Highlight

本研究首次证实piR-35410在TNBC中通过调控PFKL介导的糖酵解通路驱动肿瘤恶性进展，为开发靶向piRNA-代谢轴的新型治疗策略提供理论依据。

Results

piR-35410在TNBC中显著高表达并增强恶性表型与糖酵解水平

piRNA测序显示TNBC组织中piR-35410表达显著升高（图1A）。RT-qPCR验证37对临床样本中该piRNA在癌组织的上调趋势（图1B）。功能实验表明，敲低piR-35410可抑制BT-549和MDA-MB-231细胞的克隆形成、迁移能力及糖酵解关键产物生成（乳酸和ATP），而过表达则呈现相反效应（图1C-E）。

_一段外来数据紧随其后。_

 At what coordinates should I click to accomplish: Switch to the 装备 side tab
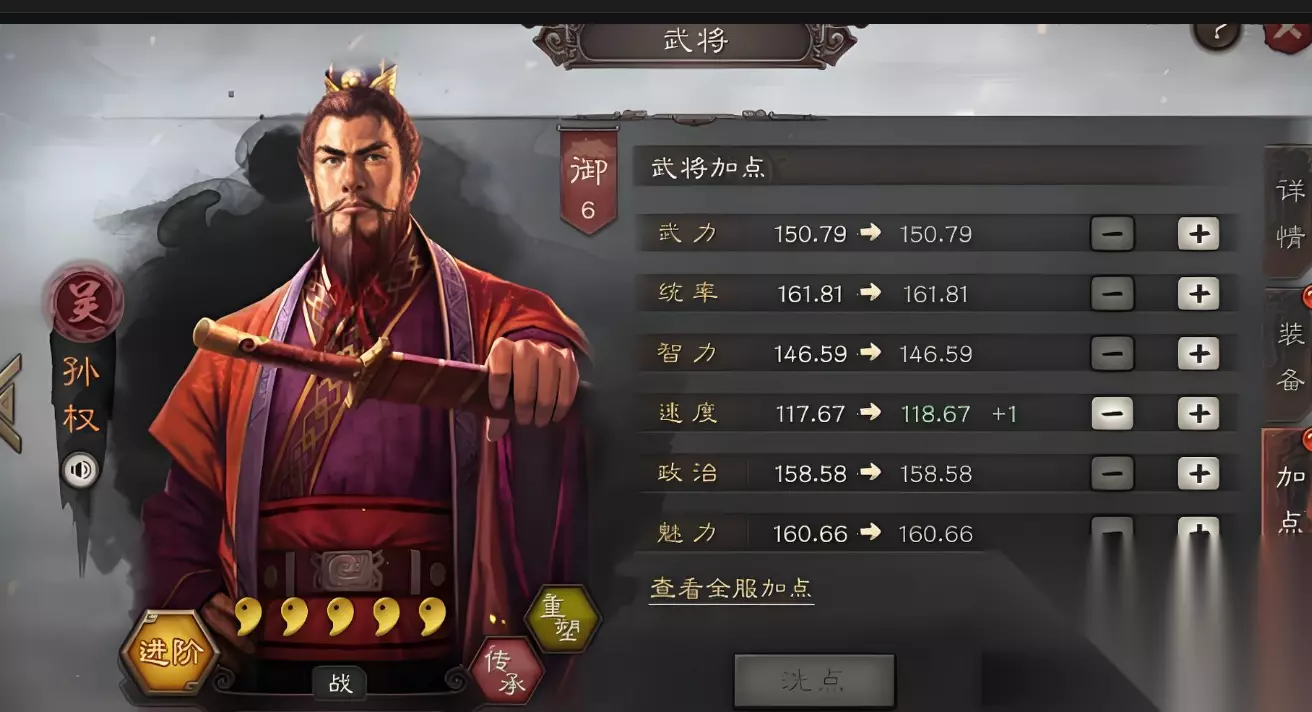click(x=1289, y=354)
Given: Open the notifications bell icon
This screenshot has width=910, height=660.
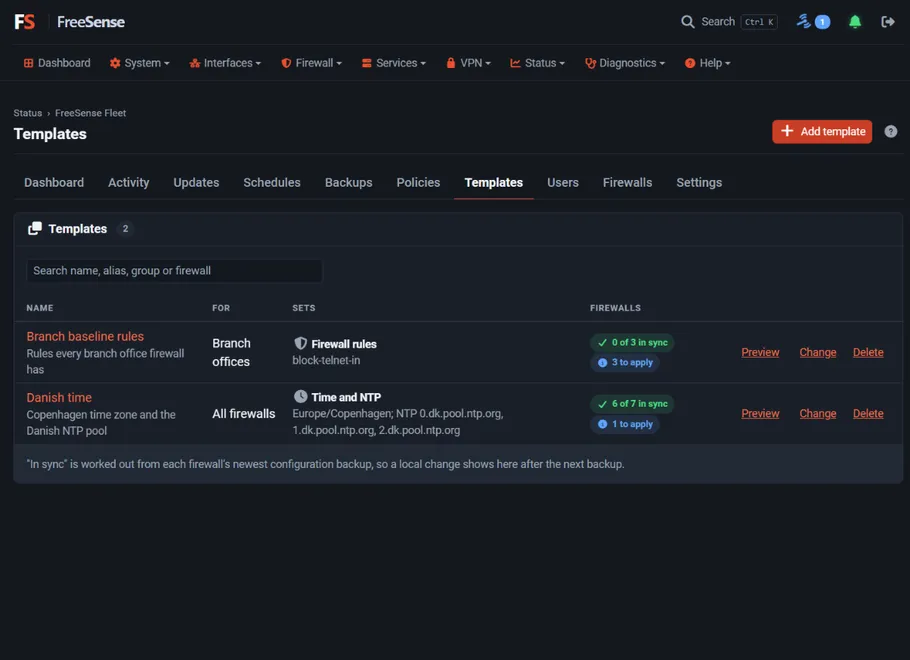Looking at the screenshot, I should [x=854, y=22].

机制研究揭示piR-35410直接结合PFKL调控酶活性

蛋白质组学筛选发现piR-35410特异性结合糖酵解限速酶PFKL的470-780氨基酸截短亚型（图2A）。RNA免疫共沉淀（RIP）和凝胶迁移实验（EMSA）证实两者直接互作（图2B）。值得注意的是，piR-35410通过变构调节显著提升PFK酶活性（提升约2.1倍），但不影响PFKL蛋白表达水平（图2C-D）。

PFKL在TNBC中高表达并协同促进糖酵解

临床样本分析显示PFKL在TNBC组织高表达（图3A）。体外实验证实PFKL过表达可增强糖酵解通量和肿瘤细胞侵袭能力，而敲除则逆转该效应（图3B-C）。挽救实验证明piR-35410依赖PFKL调控TNBC恶性表型（图3D）。

动物实验验证piR-35410-PFKL轴的促癌作用

裸鼠移植瘤模型显示，piR-35410过表达组肿瘤体积和重量显著增加（图4A），且¹⁸F-FDG PET-CT检测提示糖摄取增强（图4B）。免疫组化证实实验组PFK活性和Ki-67增殖指数同步升高（图4C）。

Conclusion

piR-35410作为TNBC的新型致癌因子，通过变构调节PFKL酶活性驱动糖酵解重编程和肿瘤进展，该机制的阐明为代谢靶向治疗提供了潜在干预窗口。